WHAT IS NEEDED: In the entries that follow, the line with "Task: Switch to the 信息查询 navigation item" opens the range and the line with "Given: Renumber the load case via A-B icon" closes it; repeat that range exactly, both lines included.

Stored records:
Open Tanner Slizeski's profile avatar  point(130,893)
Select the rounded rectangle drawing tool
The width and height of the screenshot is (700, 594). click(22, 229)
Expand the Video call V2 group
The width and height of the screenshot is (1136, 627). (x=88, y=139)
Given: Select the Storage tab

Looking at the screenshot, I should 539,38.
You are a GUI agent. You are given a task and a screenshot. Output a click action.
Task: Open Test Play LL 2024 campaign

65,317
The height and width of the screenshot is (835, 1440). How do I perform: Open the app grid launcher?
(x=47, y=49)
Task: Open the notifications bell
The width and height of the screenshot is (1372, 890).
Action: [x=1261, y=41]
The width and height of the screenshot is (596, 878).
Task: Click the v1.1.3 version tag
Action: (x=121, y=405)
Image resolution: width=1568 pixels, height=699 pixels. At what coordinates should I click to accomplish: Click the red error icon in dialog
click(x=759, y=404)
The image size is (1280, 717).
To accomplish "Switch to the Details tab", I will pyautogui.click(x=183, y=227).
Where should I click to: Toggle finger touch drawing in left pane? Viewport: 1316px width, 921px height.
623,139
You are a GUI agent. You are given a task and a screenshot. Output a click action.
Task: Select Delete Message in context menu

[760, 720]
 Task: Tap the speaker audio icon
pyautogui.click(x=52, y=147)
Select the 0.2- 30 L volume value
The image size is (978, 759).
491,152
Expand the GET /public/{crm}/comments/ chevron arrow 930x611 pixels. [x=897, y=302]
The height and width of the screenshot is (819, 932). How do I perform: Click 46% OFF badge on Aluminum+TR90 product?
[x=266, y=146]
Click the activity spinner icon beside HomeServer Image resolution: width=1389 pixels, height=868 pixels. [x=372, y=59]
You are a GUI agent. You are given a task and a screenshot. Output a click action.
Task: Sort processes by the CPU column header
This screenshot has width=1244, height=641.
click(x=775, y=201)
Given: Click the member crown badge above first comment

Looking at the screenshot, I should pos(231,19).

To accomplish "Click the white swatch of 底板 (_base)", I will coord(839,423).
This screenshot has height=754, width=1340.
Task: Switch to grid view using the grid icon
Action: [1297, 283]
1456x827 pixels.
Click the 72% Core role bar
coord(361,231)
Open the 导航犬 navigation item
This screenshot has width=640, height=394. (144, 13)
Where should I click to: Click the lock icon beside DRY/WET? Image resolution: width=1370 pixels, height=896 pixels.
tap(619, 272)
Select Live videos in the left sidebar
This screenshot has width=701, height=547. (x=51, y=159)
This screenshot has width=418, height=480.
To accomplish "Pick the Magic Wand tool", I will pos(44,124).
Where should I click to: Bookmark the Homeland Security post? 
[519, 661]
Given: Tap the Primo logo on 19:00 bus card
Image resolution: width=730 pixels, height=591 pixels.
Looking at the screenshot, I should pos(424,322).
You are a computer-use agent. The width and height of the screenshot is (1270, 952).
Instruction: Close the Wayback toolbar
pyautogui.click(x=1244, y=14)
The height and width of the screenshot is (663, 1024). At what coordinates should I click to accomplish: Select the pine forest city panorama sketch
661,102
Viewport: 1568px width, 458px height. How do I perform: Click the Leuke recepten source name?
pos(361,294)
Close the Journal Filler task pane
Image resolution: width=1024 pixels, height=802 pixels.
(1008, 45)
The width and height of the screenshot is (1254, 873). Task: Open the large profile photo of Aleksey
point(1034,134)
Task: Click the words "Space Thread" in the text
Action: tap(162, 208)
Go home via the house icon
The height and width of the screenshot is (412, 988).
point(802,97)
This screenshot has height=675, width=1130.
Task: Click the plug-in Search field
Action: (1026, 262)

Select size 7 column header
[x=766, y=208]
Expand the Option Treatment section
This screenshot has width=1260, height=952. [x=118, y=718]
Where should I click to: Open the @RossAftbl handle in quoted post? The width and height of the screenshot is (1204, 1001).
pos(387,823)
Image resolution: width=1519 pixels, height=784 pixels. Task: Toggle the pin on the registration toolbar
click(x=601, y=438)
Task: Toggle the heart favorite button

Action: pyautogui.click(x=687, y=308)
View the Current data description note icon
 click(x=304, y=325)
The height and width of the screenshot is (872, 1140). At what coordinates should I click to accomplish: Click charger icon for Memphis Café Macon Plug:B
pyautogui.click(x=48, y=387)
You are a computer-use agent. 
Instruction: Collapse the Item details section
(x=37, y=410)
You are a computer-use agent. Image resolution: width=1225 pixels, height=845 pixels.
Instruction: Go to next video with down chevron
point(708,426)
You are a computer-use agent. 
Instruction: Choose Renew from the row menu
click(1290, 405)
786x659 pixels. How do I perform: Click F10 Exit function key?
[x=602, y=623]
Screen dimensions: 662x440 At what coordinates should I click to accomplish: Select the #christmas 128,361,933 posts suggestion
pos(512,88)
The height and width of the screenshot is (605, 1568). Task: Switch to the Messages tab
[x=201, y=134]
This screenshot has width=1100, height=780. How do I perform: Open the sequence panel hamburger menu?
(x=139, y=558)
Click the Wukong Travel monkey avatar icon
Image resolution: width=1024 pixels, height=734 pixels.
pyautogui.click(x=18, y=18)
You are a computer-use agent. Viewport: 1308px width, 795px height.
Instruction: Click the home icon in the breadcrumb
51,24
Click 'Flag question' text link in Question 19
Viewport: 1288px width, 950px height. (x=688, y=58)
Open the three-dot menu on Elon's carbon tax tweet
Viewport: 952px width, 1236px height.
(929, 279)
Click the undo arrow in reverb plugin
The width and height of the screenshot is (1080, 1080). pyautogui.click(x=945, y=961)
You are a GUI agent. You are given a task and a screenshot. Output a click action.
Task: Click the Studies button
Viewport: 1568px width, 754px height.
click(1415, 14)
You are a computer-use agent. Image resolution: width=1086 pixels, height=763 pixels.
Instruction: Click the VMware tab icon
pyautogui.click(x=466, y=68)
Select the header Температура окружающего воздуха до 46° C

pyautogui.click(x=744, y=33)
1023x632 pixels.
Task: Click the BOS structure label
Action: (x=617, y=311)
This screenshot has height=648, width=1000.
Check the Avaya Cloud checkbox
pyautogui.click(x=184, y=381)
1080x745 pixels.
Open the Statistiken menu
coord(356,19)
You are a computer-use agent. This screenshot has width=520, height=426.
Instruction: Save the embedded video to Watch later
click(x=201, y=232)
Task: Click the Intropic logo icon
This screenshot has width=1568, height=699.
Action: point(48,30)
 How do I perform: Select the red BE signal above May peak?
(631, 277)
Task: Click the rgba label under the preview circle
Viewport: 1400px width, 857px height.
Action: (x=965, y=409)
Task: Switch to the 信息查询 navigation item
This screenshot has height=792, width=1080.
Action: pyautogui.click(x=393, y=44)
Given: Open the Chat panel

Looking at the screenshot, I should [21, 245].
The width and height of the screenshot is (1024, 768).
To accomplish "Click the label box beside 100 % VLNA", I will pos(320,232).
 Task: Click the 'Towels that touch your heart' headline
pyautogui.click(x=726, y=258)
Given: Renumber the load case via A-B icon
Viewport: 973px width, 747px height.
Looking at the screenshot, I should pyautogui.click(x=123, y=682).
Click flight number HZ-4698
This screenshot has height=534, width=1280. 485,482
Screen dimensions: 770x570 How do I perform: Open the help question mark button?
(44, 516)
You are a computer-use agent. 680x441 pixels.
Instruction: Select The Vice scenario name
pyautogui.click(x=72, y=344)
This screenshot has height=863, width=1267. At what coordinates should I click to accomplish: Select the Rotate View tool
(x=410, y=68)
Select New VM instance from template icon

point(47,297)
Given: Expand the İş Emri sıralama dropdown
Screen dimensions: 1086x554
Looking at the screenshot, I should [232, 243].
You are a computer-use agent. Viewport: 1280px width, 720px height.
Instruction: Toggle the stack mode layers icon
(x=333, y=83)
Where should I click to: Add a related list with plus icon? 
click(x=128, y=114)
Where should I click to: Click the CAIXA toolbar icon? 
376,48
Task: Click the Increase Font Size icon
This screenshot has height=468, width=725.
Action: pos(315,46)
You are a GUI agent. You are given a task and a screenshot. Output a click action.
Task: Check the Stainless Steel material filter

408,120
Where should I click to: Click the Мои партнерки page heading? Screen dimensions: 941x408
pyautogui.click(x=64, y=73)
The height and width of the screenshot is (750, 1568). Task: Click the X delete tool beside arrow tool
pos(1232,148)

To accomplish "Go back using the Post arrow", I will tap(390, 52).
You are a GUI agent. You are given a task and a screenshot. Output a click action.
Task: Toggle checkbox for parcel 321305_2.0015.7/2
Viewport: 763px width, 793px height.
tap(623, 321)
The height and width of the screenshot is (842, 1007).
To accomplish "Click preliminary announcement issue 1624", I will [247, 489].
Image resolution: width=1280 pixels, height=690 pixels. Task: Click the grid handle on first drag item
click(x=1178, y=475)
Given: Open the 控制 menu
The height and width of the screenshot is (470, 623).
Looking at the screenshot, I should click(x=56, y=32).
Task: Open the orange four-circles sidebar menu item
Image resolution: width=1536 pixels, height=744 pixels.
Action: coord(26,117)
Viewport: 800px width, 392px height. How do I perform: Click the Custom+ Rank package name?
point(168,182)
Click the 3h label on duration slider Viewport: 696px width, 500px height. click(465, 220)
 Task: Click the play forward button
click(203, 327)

ANSWER SPACE:
Task: Switch to the 信息查询 navigation item
This screenshot has height=792, width=1080.
Action: pyautogui.click(x=393, y=44)
Given: Open the Chat panel

Looking at the screenshot, I should [21, 245].
The width and height of the screenshot is (1024, 768).
To accomplish "Click the label box beside 100 % VLNA", I will pos(320,232).
 Task: Click the 'Towels that touch your heart' headline
pyautogui.click(x=726, y=258)
Given: Renumber the load case via A-B icon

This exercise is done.